Wednesday, November 14, 2012

Paul Ryan Thinks "Urban" Voters Won The Election For Obama.

Wow, I'm bloggin' like a muv this week. This must be some new record for new posts. I'm sure some of ya'll are wondering why I haven't chimed in on the whole General Petraeus Harem[1] story yet. The answer's simple: what more can I say? The man creeped. The man got busted. It's a story so old, it's only in the bible, ohh, about 2,342 times. So moving right along, nothing to see there.

Besides, reading the election post mortem is a lot more interesting that hearing about how two grownups exchanged salicious emails by using the same account and writing each other messages saved as drafts. That's pretty clever, hell, it's actually a terrorist tactic. Nice to see those two putting all that counterintelligence expertise to proper use.

Anyways, I wanna talk about the GOP today. Not because I care about the lessons they've learned from last week's ass-kicking, but because I love picking on people while they're down. I'm just evil like that.

Poor Paul P90X Ryan finds his career momentarily derailed. He failed spectacularly on the national stage, and despite his rep as the "ideas" guy of the GOP, it's clear he didn't really have any. Never mind that, there's gotta be some perfectly reasonable answer for why his ticket lost.

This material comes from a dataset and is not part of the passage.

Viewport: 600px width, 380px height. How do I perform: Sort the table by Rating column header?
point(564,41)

Cue the ole' "Blame The Negroes" theme music...
As Representative Paul D. Ryan casts about to find an explanation for the defeat of the Republican presidential ticket, on which he was Mitt Romney’s running mate, he is looking to the nation’s big cities for answers.

“The surprise was some of the turnout, some of the turnout especially in urban areas, which gave President Obama the big margin to win this race,” Mr. Ryan said in an interview with WISC-TV back home in Wisconsin on Monday before returning Tuesday to Capitol Hill for the start of the lame-duck session.

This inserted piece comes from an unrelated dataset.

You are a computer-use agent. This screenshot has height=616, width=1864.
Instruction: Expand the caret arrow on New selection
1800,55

Mr. Ryan, now a potential 2016 presidential candidate, has repeated the sentiment in subsequent interviews. And he is not the only conservative who has embraced the notion that a surge of voters in urban America gave Mr. Obama the prize, as many Republicans try to come to grips with how an election they believed was theirs for the taking instead got away.

Mr. Ryan’s concerns follow on the heels of other Republicans who argue that the party’s lack of appeal to minority voters — many of whom live in the nation’s largest urban centers — has made it more difficult to win the presidency.

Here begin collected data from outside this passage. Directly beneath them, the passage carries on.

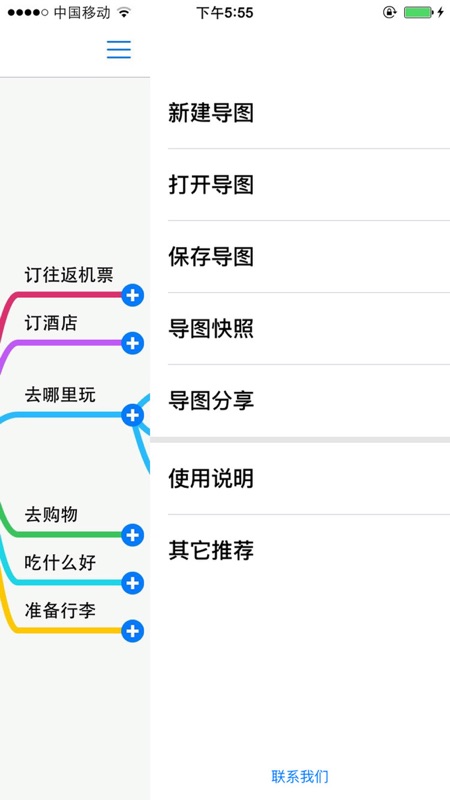Tap 导图分享 to share map
Screen dimensions: 450x800
point(300,401)
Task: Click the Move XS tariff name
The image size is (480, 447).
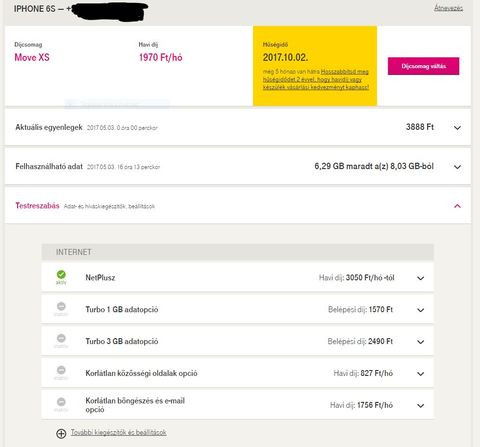Action: [32, 57]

There is some anecdotal evidence to back up the analysis that Mr. Obama was helped by his appeal in the nation’s population centers. In Philadelphia and Ohio, for example, local news reports have documented dozens of city precincts where Mr. Romney and Mr. Ryan failed to get a single vote. And in Ohio, turnout among blacks, many of whom live in urban areas, increased significantly over 2008.

In the nation’s largest cities, exit poll data show that the president won overwhelmingly, earning almost 7 out of every 10 votes. In some states, like Pennsylvania, Mr. Obama did even better in the big cities, winning 85 percent of the vote. Mr. Romney won the nation’s suburbs by a narrow margin.
Sorry, Mr. P90X can try and spin this any way he likes, but his sentiment here is no different than Bill Clinton's post-South Carolina Obama diss in 08'. He's basically saying they lost because (the nerve of them!) all those inner city blacks showed up and voted, despite all our efforts to prevent them from doing so. He clearly doesn't mean "Latinos" here, he means "Negroes". Make no mistake.

And here's why Ryan, and his party, will learn absolutely zilch from last week's election and are doomed to lose again in 2016. Because they simply chalk Obama's win up to "blacks voting for blacks", and miss some finer points of the election returns. You know, like this...
But pointing to urban voters for the Republican failure to win last week does not take into account that the Republican ticket also lost big in some rural, mostly white states, like Iowa and New Hampshire.
And this...
“In our state, urban voters had two good reasons to come out,” said Senator Bob Casey, Democrat of Pennsylvania. “One was to support the president, and the other was the state had tried to implement voter ID laws. But assigning one factor to the case of an electoral defeat is usually pretty dangerous.”
And of course... most emphatically, this...
Ryan lost his hometown of Janesville twice: by 10 points for Congress and by 25 points for vice president. And the GOP ticket lost the battleground state of Wisconsin by 7 points in a race Republicans thought would be far closer. In Ryan's southern Wisconsin district, the Romney-Ryan ticket ran about 3 points behind Ryan the congressional candidate.
So, you lost your own hometown, which isn't exactly "urban", but blame black folks for running up the score in Obama's favor.

Yeah, makes sense to me too, Paul.

Question: Have we (finally!) seen the last of Paul Ryan?

[1] Well, say this for the man... he did have relatively good taste. If you're gonna ruin your marriage, do it big!